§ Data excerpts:
--------------------------------
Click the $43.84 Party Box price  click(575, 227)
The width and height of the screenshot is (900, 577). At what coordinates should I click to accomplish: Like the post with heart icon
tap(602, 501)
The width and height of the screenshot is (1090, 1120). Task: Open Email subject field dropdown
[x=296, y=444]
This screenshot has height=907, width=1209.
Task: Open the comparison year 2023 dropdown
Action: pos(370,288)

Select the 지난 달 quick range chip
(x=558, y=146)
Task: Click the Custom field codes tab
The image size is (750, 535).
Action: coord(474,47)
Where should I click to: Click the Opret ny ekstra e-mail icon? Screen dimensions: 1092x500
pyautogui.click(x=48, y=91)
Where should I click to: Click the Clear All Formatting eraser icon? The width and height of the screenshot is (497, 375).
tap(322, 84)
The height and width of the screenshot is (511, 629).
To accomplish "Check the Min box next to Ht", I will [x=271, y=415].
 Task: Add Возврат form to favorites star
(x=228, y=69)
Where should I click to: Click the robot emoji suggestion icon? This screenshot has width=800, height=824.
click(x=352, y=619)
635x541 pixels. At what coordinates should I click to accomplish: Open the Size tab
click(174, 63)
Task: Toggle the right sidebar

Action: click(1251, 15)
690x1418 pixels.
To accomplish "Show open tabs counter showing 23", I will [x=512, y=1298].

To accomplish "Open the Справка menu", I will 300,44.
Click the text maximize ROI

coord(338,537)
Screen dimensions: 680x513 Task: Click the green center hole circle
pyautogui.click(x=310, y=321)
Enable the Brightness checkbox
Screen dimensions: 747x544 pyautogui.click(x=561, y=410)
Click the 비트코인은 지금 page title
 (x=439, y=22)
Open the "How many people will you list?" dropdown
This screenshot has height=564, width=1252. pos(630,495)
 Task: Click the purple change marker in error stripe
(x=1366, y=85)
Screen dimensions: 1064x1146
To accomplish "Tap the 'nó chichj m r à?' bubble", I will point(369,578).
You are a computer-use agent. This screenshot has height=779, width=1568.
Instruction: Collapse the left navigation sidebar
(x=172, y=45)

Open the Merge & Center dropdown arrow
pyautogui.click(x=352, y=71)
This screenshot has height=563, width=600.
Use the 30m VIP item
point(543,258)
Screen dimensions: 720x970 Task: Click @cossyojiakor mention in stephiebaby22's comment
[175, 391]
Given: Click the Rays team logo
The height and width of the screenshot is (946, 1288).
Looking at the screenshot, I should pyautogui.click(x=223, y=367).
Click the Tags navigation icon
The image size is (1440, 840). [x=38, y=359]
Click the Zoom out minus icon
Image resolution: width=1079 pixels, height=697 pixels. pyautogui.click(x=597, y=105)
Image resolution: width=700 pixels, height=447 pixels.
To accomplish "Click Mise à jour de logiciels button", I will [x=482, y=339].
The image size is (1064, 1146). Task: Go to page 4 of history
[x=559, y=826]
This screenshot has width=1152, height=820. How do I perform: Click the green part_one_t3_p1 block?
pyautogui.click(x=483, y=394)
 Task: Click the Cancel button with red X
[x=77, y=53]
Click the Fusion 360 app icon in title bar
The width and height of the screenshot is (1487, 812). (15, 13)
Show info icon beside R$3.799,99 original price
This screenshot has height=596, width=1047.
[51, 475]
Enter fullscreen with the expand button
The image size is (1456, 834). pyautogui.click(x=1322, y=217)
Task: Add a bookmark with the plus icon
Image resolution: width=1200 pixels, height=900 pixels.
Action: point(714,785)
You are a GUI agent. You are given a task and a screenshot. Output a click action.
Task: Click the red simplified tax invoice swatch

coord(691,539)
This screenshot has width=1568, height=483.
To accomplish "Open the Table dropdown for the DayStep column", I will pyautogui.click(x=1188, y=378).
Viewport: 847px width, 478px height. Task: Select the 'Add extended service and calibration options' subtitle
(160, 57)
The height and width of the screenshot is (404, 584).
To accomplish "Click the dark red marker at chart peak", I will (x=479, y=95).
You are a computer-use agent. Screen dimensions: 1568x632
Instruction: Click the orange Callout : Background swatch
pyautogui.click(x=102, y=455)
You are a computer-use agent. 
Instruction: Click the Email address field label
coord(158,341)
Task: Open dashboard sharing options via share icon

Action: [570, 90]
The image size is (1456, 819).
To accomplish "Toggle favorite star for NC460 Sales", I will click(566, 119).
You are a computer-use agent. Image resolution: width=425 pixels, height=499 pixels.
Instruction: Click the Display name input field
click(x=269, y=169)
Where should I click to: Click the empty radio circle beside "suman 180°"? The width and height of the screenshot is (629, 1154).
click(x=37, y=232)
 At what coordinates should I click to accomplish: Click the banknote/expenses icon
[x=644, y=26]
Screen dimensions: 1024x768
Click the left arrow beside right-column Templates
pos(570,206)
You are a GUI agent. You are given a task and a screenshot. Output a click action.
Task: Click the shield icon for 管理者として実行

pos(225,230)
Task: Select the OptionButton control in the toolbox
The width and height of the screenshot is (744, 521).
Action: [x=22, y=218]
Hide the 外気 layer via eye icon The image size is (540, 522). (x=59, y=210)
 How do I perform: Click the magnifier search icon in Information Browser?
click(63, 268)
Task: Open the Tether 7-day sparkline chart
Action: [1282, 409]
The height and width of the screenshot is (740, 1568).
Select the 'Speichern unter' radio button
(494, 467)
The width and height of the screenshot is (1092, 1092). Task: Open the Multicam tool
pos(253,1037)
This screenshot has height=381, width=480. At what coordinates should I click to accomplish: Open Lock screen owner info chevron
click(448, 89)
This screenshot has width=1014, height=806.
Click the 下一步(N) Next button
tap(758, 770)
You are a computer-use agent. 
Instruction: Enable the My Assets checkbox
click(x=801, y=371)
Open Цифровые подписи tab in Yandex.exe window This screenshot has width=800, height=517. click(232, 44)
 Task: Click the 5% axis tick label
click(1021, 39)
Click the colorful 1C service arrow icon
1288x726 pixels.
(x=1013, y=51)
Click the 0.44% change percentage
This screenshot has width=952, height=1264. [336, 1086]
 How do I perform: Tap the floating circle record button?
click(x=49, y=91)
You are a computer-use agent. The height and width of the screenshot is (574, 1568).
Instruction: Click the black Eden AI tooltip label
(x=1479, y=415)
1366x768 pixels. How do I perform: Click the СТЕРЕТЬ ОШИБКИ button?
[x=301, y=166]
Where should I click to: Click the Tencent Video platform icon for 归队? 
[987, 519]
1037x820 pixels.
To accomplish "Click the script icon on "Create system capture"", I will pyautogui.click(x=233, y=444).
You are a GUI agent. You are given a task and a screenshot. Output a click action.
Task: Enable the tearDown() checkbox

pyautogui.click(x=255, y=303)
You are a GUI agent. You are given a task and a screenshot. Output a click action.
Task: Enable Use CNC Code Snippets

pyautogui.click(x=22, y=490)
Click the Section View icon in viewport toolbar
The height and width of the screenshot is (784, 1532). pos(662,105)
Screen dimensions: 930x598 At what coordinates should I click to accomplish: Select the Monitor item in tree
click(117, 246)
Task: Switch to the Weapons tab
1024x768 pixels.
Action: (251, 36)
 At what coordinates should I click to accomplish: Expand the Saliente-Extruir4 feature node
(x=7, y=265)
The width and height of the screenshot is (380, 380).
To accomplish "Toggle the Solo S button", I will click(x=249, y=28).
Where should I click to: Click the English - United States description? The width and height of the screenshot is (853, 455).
--------------------------------
§ WORK ITEM: Spot every line in the entries that includes the word "price", and copy each one out.

§ RESULT OF THE EXERCISE:
Click the $43.84 Party Box price  click(575, 227)
Show info icon beside R$3.799,99 original price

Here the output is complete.